Arminio la mattina dopo si mise giù a scriverla ma invece di mandarla per telegrafo decise di chiuderla in una busta e spedirla per posta. Voleva risparmiare, e questo è un altro timbro da Unità, oltre che un tratto del suo carattere. A leggerla oggi quell’intervista non ha perso un filo del suo smalto. Il fatto stesso che Fidel usi una frase come “tu davvero vuoi scrivere…” fa capire che il colloquio deve essere stato una specie di corpo a corpo in cui l’intervistatore spingeva l’intervistato verso una conclusione politica logica ma non scontata.

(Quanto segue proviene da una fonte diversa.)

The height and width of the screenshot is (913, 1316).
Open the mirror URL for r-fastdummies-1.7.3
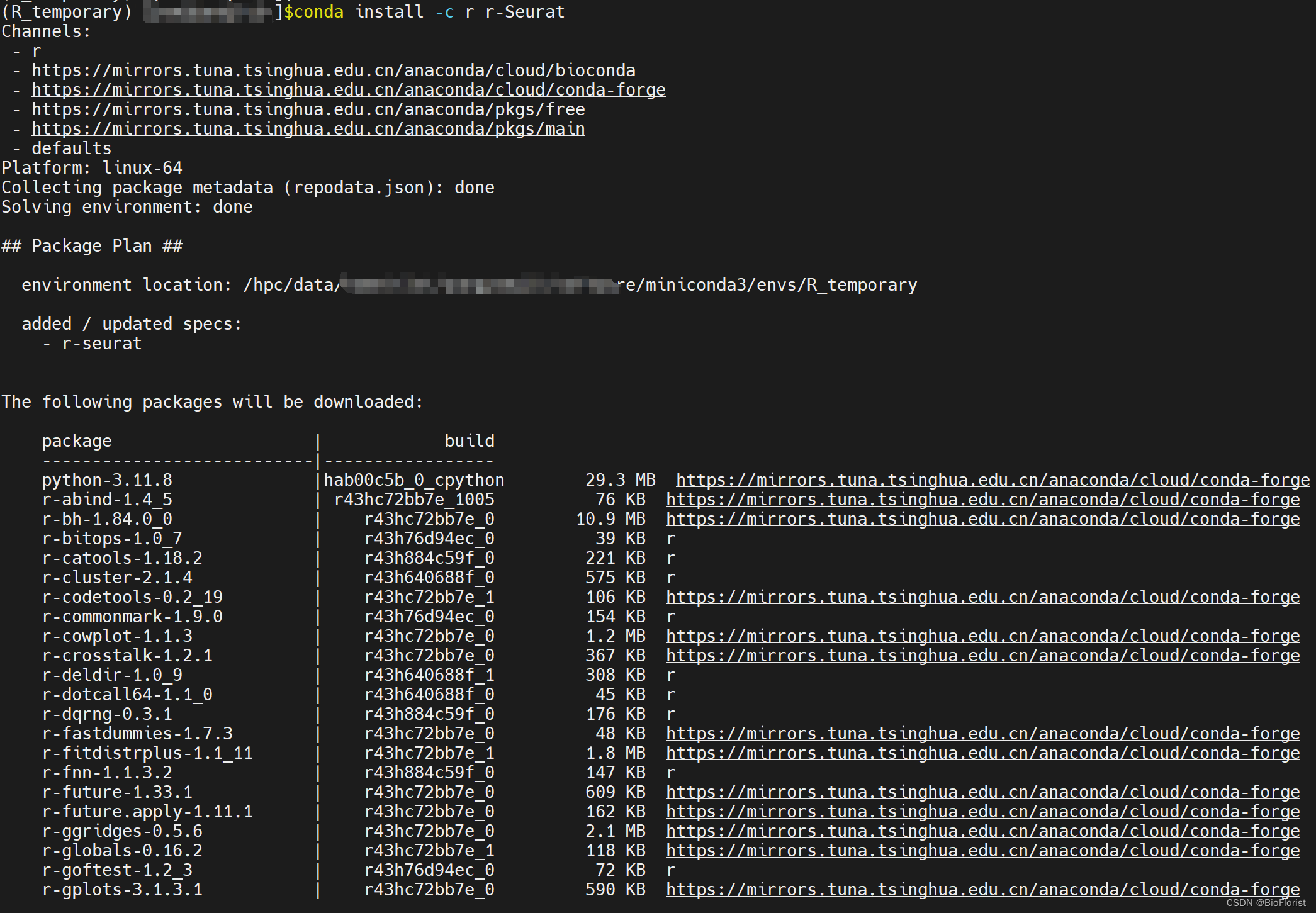pyautogui.click(x=982, y=733)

Colpisce soprattutto che Arminio non si sia posto neppure il problema di farla rileggere a Fidel (chi lo farebbe oggi parlando con un capo di Stato, tanto più se il contenuto è così scottante?).
Comunque, la bomba esplose e accelerò la decisione americana di sostenere l’avventura dei profughi anticastristi. Quando ci fu lo sbarco alla Baia dei Porci due mesi dopo, Arminio era partito per l’Argentina. Fu rispedito indietro con un volo notturno e avventuroso dal Messico.
“Arrivai a Cuba atterrando in una pista militare non so dove. Mi venne a prendere una jeep, con a bordo un ufficiale dei barbudos che mi guardava storto e rideva sotto i baffi. ‘Tu sei l’italiano?’, mi disse, ‘quello dell’intervista? Se ti becca Fidel ti pianta una palla in testa’. Scherzava, ma poi mica tanto.”
Arminio giovanissimo era stato in prima linea nella Resistenza. Era nel gruppo dei gappisti a via Rasella quando era ancora uno studente di liceo. Lui non ce ne ha mai parlato eppure a noi ragazzi dell’Unità arrivavano racconti strambi ed epici. Dicevano che fosse nella retroguardia, tra quanti, quasi all’altezza di Palazzo Barberini dovevano coprire la fuga di quelli che avevano fatto esplodere il carretto bomba contro i soldati altoatesini del Polizeiregiment Bozen.
Quando fu il momento, si trovava con una bomba a mano da lanciare: con la sicura già tolta, prima di scagliarla si perse con lo sguardo verso il cielo mormorando ai suoi compagni: “Guarda che colori ci sono”. Leggenda? Forse, ma io ce lo vedo benissimo a farlo.
Uso Arminio per capire anche quale fosse il rapporto tra questi comunisti e il “comunismo reale”. La sua teoria – ci ha scritto un libro e anche degli articoli per le pagine culturali dell’Unità, uno dei quali io stesso titolai “Stalin il Terribile” – era che Stalin non fosse un leader comunista ma l’ultimo di una stirpe di imperatori orientali, un erede di Attila, di Gengis Khan o di Ivan il Terribile.
Che tutto quello che noi avevamo immaginato come comunismo aveva a che fare con tutt’altro, con la grande tradizione della tirannide asiatica. Credo che avesse indovinato più di quanto non ci sembrasse allora. Quello che Arminio non faceva mai era di guardare il nesso tra Stalin e Lenin e la storia del comunismo sovietico. Eppure, viveva tranquillamente all’interno di un partito che coltivava – o almeno aveva a lungo coltivato – un non gridato culto dell’Urss, quantomeno a livello delle masse.